Aim: Render the records as a Markdown table from the line containing "Given: Click the Delete permission in header" through the end of the records, with the columns "Row" and "Line text". Skip blank lines and leave out the pictures.

Records in a dataset
* * * * * * * * *

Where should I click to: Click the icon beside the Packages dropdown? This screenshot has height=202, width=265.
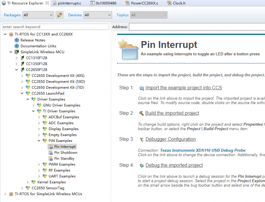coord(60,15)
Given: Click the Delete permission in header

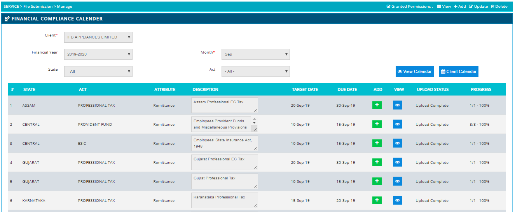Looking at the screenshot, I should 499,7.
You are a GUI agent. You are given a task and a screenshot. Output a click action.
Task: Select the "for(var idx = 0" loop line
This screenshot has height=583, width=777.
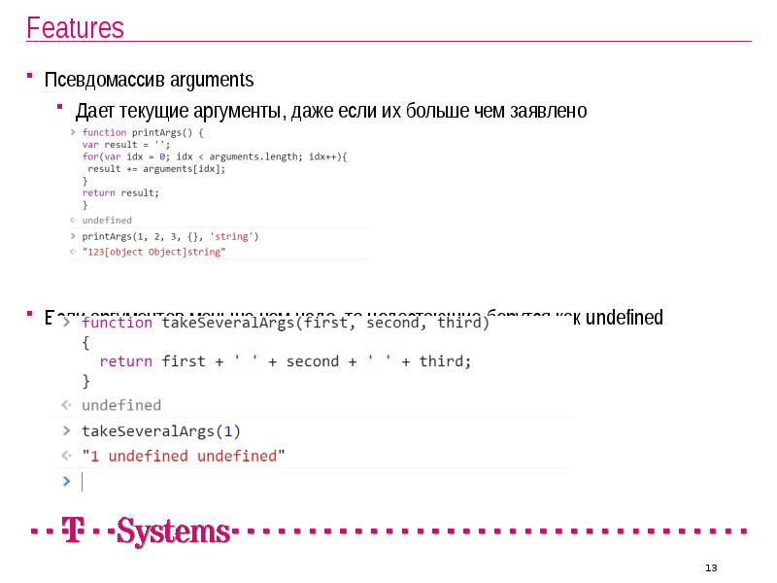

* * * * * * * * *

Complete response:
| Row | Line text |
|---|---|
| 1 | Given: Click the Delete permission in header |
| 2 | Looking at the screenshot, I should 499,7. |
| 3 | You are a GUI agent. You are given a task and a screenshot. Output a click action. |
| 4 | Task: Select the "for(var idx = 0" loop line |
| 5 | This screenshot has height=583, width=777. |